Polarengineer wrote: ↑Fri Jan 06, 2023 10:16 am
Nomoss wrote: ↑Thu Jan 05, 2023 6:29 pm
I don't understand why batteries for electric cars can't be standardised, and fitted where they can be quickly changed.
You could then have stations where cars could pull in for a quick battery change, taking a few minutes instead of spending several hours charging, or dragging an engine around in the car to charge its battery as in the hybrid concept.
Batteries would be rented, payment made at a flat rate, but adjusted at each exchange, on the basis of how much power was used between changes, monitored by recording equipment in the car.
If charging at home the flat rate would cover provision of and deterioration of the battery, adjusted according to the charging regime also recorded by the car.
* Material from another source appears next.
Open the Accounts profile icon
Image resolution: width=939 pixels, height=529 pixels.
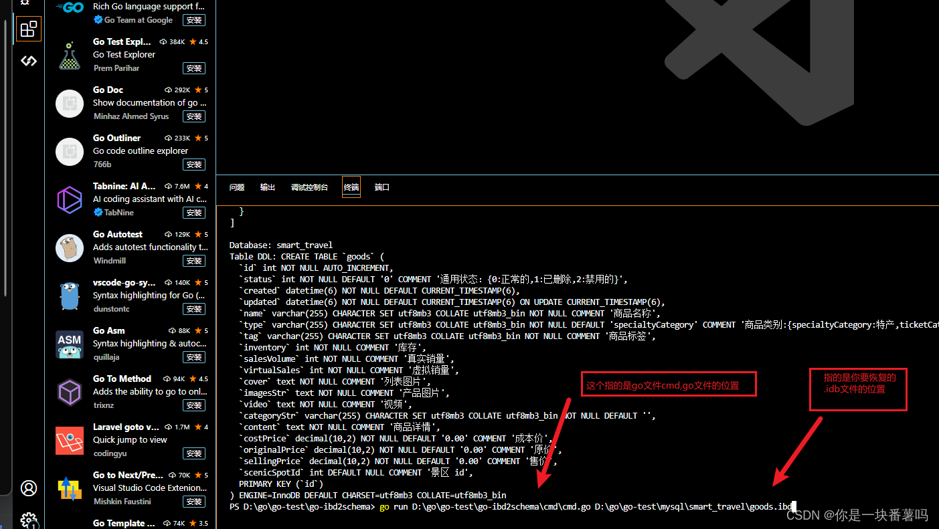pos(28,488)
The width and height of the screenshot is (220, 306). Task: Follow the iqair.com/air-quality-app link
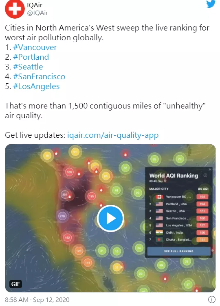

It would also be possible to have rates depending on the age of the battery being rented, so when being used mainly for short local trips, older, cheaper, batteries could be used, and newer ones used when making longer journeys.
Brilliant nomoss, but lots of problems to overcome.
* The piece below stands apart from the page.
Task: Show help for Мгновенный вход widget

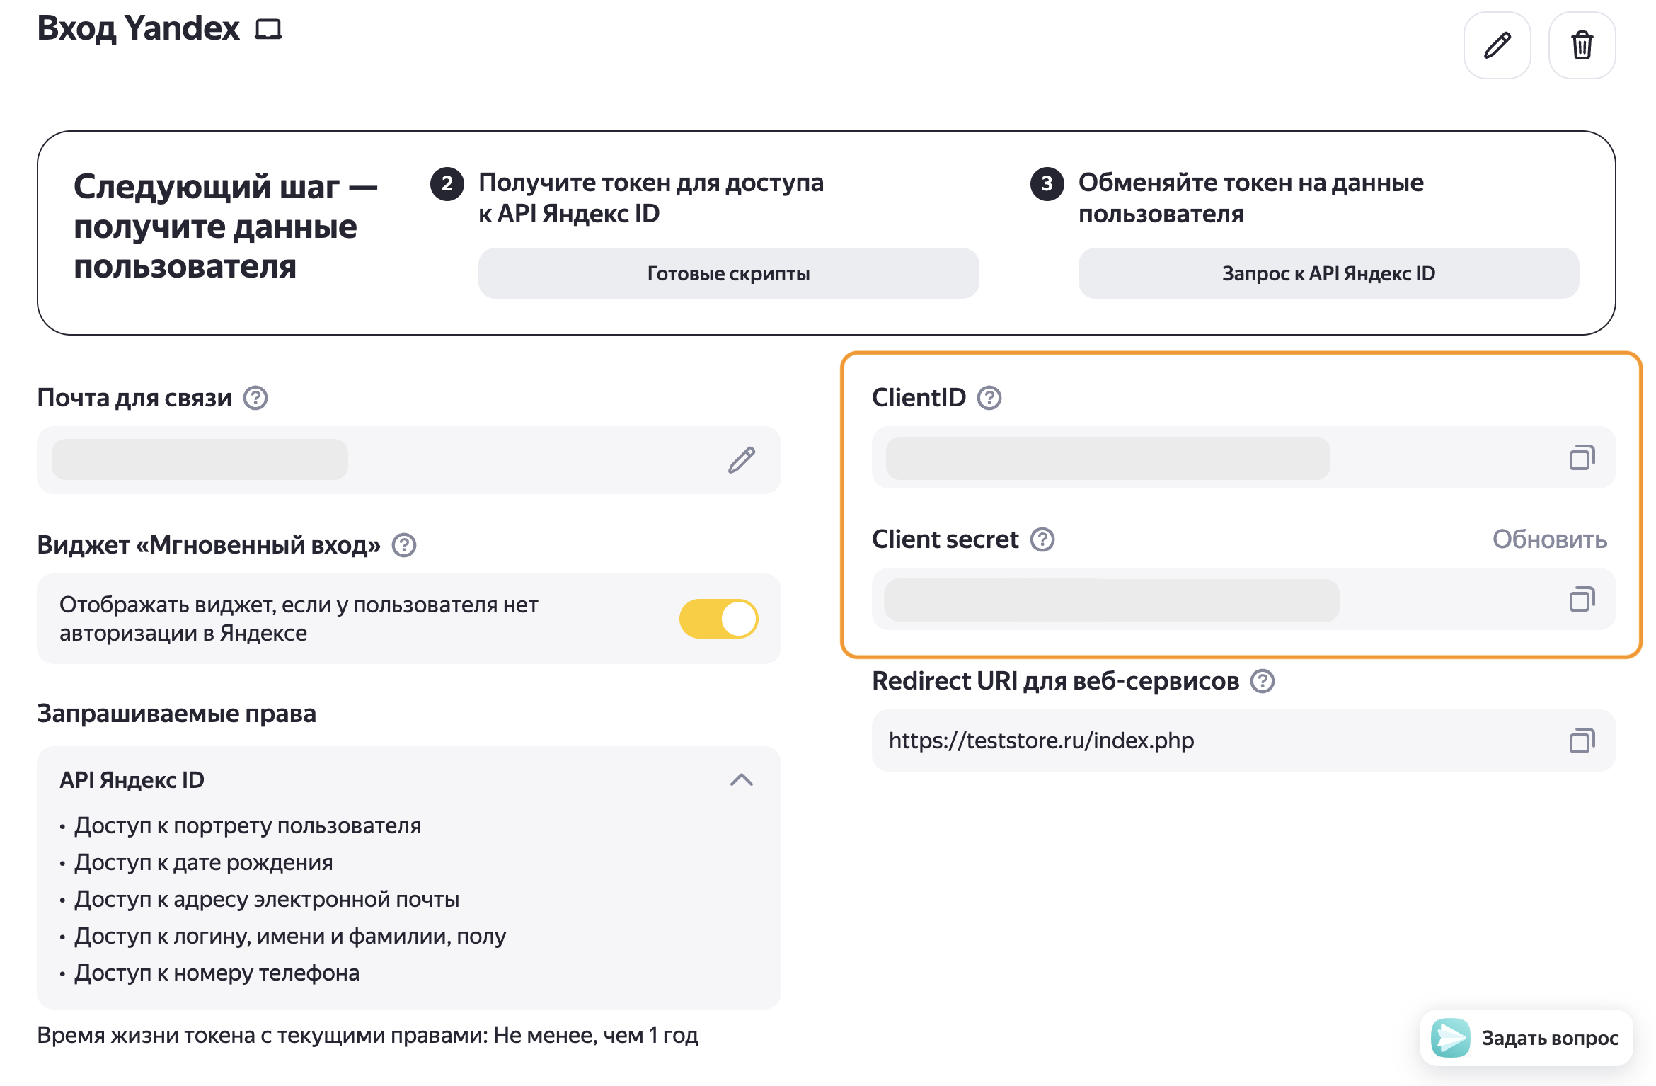Action: pos(404,545)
It is similar to my idea of train toilets being built as a cartridge to slot in fresh at main stations, but this idea has much fewer problems. Train toilets are a serious health hazard and toilet exchange stations would solve this and the cartridges could be universal to all trains.
Thanks, I'm pleased everyone doesn't dismiss ideas out of hand because of what they see as unsolvable problems.
None of the problems need any technology which doesn't really exist on the required scale (such as carbon capture)
Like your train toilets, it requires legislation forcing companies to comply, which is very difficult to get past lobbying by vested interests.
Once that is in place, to provide the logistics required, companies will be falling over each other to set up, or convert to, the new stations, as happened when motor vehicles needed fuel in the last century.